> [Stated task]: Copy these records line for line, changing nothing.

> [Data provided]:
■ ■ ■ ■ ■ ■ ■

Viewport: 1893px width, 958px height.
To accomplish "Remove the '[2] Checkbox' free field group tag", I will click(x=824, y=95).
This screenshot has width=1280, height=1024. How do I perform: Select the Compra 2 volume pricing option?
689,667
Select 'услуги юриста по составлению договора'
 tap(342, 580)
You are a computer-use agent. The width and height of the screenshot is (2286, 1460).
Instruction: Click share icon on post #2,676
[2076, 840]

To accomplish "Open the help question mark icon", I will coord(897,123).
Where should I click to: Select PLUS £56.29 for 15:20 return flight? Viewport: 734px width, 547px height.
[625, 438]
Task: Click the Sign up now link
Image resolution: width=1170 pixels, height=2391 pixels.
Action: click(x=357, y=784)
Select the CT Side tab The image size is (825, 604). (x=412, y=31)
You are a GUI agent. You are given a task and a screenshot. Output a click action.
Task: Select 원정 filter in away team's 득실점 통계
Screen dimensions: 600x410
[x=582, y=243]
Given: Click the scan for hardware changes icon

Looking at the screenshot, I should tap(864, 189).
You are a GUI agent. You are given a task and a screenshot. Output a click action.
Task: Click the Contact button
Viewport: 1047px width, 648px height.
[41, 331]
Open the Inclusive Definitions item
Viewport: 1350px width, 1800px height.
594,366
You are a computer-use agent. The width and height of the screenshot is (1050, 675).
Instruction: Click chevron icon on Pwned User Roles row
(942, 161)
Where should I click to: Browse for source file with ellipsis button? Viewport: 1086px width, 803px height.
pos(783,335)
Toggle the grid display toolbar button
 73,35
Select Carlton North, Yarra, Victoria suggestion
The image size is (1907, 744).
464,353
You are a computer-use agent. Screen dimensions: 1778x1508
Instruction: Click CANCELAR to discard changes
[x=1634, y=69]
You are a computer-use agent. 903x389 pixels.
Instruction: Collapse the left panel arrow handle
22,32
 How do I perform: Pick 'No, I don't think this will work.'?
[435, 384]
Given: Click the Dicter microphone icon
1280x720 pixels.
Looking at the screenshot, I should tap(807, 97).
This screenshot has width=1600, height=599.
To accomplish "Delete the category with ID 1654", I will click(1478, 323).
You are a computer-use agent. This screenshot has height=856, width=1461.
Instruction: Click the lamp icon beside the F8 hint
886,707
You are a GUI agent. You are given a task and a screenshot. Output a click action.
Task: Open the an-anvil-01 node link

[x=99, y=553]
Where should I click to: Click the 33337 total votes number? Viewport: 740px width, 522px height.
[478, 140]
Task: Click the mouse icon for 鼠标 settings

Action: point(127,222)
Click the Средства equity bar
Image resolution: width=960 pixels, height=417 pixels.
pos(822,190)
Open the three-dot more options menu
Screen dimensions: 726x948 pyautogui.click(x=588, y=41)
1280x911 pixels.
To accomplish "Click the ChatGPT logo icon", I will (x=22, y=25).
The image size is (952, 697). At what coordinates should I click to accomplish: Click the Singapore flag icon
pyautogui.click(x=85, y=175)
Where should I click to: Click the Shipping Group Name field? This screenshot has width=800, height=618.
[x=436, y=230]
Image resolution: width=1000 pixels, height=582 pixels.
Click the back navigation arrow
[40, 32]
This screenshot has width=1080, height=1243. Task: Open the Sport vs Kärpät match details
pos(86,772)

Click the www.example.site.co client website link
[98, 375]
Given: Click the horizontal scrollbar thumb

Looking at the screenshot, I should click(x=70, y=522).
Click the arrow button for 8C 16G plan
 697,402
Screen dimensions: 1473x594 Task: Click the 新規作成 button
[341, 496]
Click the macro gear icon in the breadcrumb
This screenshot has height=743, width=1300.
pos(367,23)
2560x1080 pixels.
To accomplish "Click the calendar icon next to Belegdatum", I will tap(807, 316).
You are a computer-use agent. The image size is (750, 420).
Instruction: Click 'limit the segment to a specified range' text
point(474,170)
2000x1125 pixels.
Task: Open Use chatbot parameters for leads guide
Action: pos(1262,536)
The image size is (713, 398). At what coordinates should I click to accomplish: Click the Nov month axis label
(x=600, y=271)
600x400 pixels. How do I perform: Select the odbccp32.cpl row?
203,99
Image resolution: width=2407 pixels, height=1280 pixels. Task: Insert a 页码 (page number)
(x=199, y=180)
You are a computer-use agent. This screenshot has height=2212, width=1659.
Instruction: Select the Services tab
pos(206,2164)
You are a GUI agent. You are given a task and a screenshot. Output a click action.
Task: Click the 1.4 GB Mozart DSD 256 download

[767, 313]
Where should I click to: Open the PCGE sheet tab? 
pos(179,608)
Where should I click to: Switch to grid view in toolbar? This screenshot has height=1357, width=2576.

■ ■ ■ ■ ■ ■ ■

> [Answer]:
Viewport: 1893px width, 958px height.
To accomplish "Remove the '[2] Checkbox' free field group tag", I will click(x=824, y=95).
This screenshot has width=1280, height=1024. How do I perform: Select the Compra 2 volume pricing option?
689,667
Select 'услуги юриста по составлению договора'
 tap(342, 580)
You are a computer-use agent. The width and height of the screenshot is (2286, 1460).
Instruction: Click share icon on post #2,676
[2076, 840]

To accomplish "Open the help question mark icon", I will coord(897,123).
Where should I click to: Select PLUS £56.29 for 15:20 return flight? Viewport: 734px width, 547px height.
[625, 438]
Task: Click the Sign up now link
Image resolution: width=1170 pixels, height=2391 pixels.
Action: click(x=357, y=784)
Select the CT Side tab The image size is (825, 604). (x=412, y=31)
You are a GUI agent. You are given a task and a screenshot. Output a click action.
Task: Select 원정 filter in away team's 득실점 통계
Screen dimensions: 600x410
[x=582, y=243]
Given: Click the scan for hardware changes icon

Looking at the screenshot, I should tap(864, 189).
You are a GUI agent. You are given a task and a screenshot. Output a click action.
Task: Click the Contact button
Viewport: 1047px width, 648px height.
[41, 331]
Open the Inclusive Definitions item
Viewport: 1350px width, 1800px height.
594,366
You are a computer-use agent. The width and height of the screenshot is (1050, 675).
Instruction: Click chevron icon on Pwned User Roles row
(942, 161)
Where should I click to: Browse for source file with ellipsis button? Viewport: 1086px width, 803px height.
pos(783,335)
Toggle the grid display toolbar button
 73,35
Select Carlton North, Yarra, Victoria suggestion
The image size is (1907, 744).
464,353
You are a computer-use agent. Screen dimensions: 1778x1508
Instruction: Click CANCELAR to discard changes
[x=1634, y=69]
You are a computer-use agent. 903x389 pixels.
Instruction: Collapse the left panel arrow handle
22,32
 How do I perform: Pick 'No, I don't think this will work.'?
[435, 384]
Given: Click the Dicter microphone icon
1280x720 pixels.
Looking at the screenshot, I should tap(807, 97).
This screenshot has width=1600, height=599.
To accomplish "Delete the category with ID 1654", I will click(1478, 323).
You are a computer-use agent. This screenshot has height=856, width=1461.
Instruction: Click the lamp icon beside the F8 hint
886,707
You are a GUI agent. You are given a task and a screenshot. Output a click action.
Task: Open the an-anvil-01 node link

[x=99, y=553]
Where should I click to: Click the 33337 total votes number? Viewport: 740px width, 522px height.
[478, 140]
Task: Click the mouse icon for 鼠标 settings

Action: point(127,222)
Click the Средства equity bar
Image resolution: width=960 pixels, height=417 pixels.
pos(822,190)
Open the three-dot more options menu
Screen dimensions: 726x948 pyautogui.click(x=588, y=41)
1280x911 pixels.
To accomplish "Click the ChatGPT logo icon", I will (x=22, y=25).
The image size is (952, 697). At what coordinates should I click to accomplish: Click the Singapore flag icon
pyautogui.click(x=85, y=175)
Where should I click to: Click the Shipping Group Name field? This screenshot has width=800, height=618.
[x=436, y=230]
Image resolution: width=1000 pixels, height=582 pixels.
Click the back navigation arrow
[40, 32]
This screenshot has width=1080, height=1243. Task: Open the Sport vs Kärpät match details
pos(86,772)

Click the www.example.site.co client website link
[98, 375]
Given: Click the horizontal scrollbar thumb

Looking at the screenshot, I should click(x=70, y=522).
Click the arrow button for 8C 16G plan
 697,402
Screen dimensions: 1473x594 Task: Click the 新規作成 button
[341, 496]
Click the macro gear icon in the breadcrumb
This screenshot has height=743, width=1300.
pos(367,23)
2560x1080 pixels.
To accomplish "Click the calendar icon next to Belegdatum", I will tap(807, 316).
You are a computer-use agent. The image size is (750, 420).
Instruction: Click 'limit the segment to a specified range' text
point(474,170)
2000x1125 pixels.
Task: Open Use chatbot parameters for leads guide
Action: pos(1262,536)
The image size is (713, 398). At what coordinates should I click to accomplish: Click the Nov month axis label
(x=600, y=271)
600x400 pixels. How do I perform: Select the odbccp32.cpl row?
203,99
Image resolution: width=2407 pixels, height=1280 pixels. Task: Insert a 页码 (page number)
(x=199, y=180)
You are a computer-use agent. This screenshot has height=2212, width=1659.
Instruction: Select the Services tab
pos(206,2164)
You are a GUI agent. You are given a task and a screenshot. Output a click action.
Task: Click the 1.4 GB Mozart DSD 256 download

[767, 313]
Where should I click to: Open the PCGE sheet tab? 
pos(179,608)
Where should I click to: Switch to grid view in toolbar? This screenshot has height=1357, width=2576.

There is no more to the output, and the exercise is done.